== CHALLENGE ==
Rewrite every line of the listing below, replacing "dropdown" with "drop-down list" and keeping everything else the same.

━━━━━━

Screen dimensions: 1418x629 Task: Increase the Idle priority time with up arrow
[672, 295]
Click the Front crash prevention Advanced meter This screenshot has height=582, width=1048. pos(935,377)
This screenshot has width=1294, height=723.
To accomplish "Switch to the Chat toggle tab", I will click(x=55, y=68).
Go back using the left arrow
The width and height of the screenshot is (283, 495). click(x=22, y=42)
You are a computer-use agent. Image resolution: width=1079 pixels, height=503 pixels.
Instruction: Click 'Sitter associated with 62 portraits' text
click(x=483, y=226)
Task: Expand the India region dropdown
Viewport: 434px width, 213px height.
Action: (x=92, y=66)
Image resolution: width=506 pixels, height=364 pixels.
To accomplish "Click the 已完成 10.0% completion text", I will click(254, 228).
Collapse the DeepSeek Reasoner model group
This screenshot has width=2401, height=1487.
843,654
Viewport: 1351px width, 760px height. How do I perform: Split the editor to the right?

━━━━━━

== EXERCISE ANSWER ==
Screen dimensions: 1418x629 Task: Increase the Idle priority time with up arrow
[672, 295]
Click the Front crash prevention Advanced meter This screenshot has height=582, width=1048. pos(935,377)
This screenshot has width=1294, height=723.
To accomplish "Switch to the Chat toggle tab", I will click(x=55, y=68).
Go back using the left arrow
The width and height of the screenshot is (283, 495). click(x=22, y=42)
You are a computer-use agent. Image resolution: width=1079 pixels, height=503 pixels.
Instruction: Click 'Sitter associated with 62 portraits' text
click(x=483, y=226)
Task: Expand the India region drop-down list
Viewport: 434px width, 213px height.
Action: (x=92, y=66)
Image resolution: width=506 pixels, height=364 pixels.
To accomplish "Click the 已完成 10.0% completion text", I will click(254, 228).
Collapse the DeepSeek Reasoner model group
This screenshot has width=2401, height=1487.
843,654
Viewport: 1351px width, 760px height. How do I perform: Split the editor to the right?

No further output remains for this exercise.